December 23, 2016

ROCK OPERA:

The Art of Letting Go : MLB's code is clear: Flip your bat and you'll pay. But in South Korea, flips are an art. How does this alternate world exist? And what does it say about us? (Writer Mina Kimes trekked across South Korea with illustrator Mickey Duzyj to unravel the mystery, ESPN the Magazine)

As Major League Baseball struggles to overcome its staid image and lure younger fans -- according to Nielsen, most of the sport's TV viewers are over 50 -- the simple bat flip has come to symbolize the culture war being waged within its ranks. It's a conflict between those who believe the game should embrace the traditions of other countries and flashier elements of other sports, and those who, as Bautista wrote in The Players' Tribune, are "old-school, my-way-or-the-highway type of people who never want the game to evolve."

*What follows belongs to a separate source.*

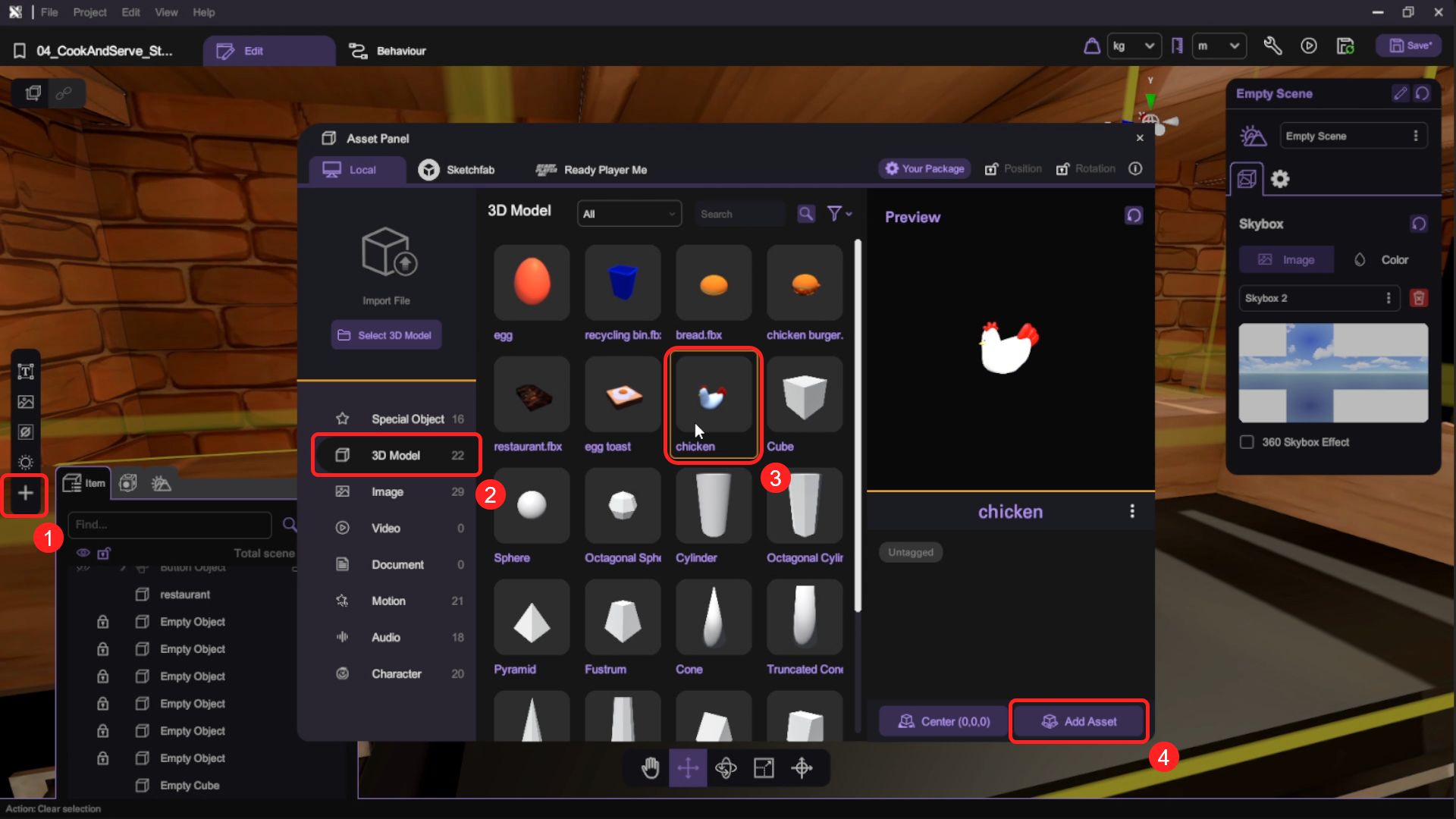Click the plus add-object icon in left toolbar
The height and width of the screenshot is (819, 1456).
pos(25,494)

Meanwhile, in the Korea Baseball Organization, bat flips aren't just permitted -- they're embraced. "A bat flip isn't disrespectful here in Korea, which is a very formal, respectful country," says Dan Kurtz, a Korean-American who started mykbo.net in 2002 as a message board for English-speaking fans. "A guy flips and the pitchers don't do anything about it. It's just part of the game." Kurtz explains that bat flips, which are called ppa dun in Korea -- a term that combines the words for "bat" and "throw" -- are ubiquitous in the KBO. But he isn't sure how that happened. "People ask me, 'Why can't we do this in Major League Baseball?'" he says. "I want to know: Where in Korea did it originate and why?"